Oui, oui !… Pardon pour ce que je vous ai fait.

Montrant le cœur.

Prenez-le ! C’est la paix de la conscience, le pouvoir du bien, l’intelligence de tout ce qui est beau ; le moyen de comprendre à la fois l’humanité, la nature et Dieu !

Letourneux sourit ironiquement, sans bouger.

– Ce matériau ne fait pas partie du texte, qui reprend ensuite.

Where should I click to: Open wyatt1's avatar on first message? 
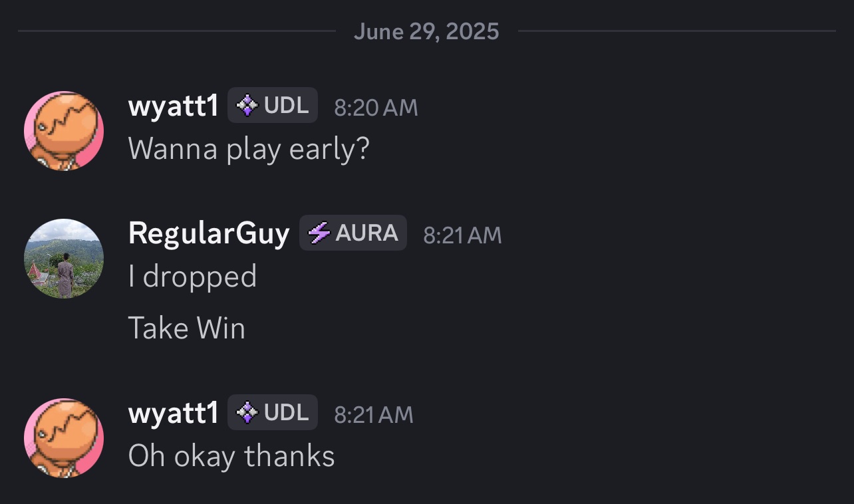64,131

Mais qui êtes-vous donc, pour rester insensible dans l’allégresse de tous ? Dans quelle pierre êtes-vous taillé ? Vous n’avez donc jamais aimé quelque chose, quelqu’un ? Vous n’avez donc rêvé jamais au bonheur de la posséder, au désespoir de le perdre ? Ah ! s’il ne fallait, pour vous convaincre, que verser mon sang, retourner à l’autre bout du monde, vous servir en esclave ! Un peu de pitié ! grâce ! attendrissez-vous !… Prenez-le !

Letourneux.

Merci, ça gêne trop !

Paul.

Adieu, Jeanne !… Oh ! je suis maudit !… Je t’ai perdue !…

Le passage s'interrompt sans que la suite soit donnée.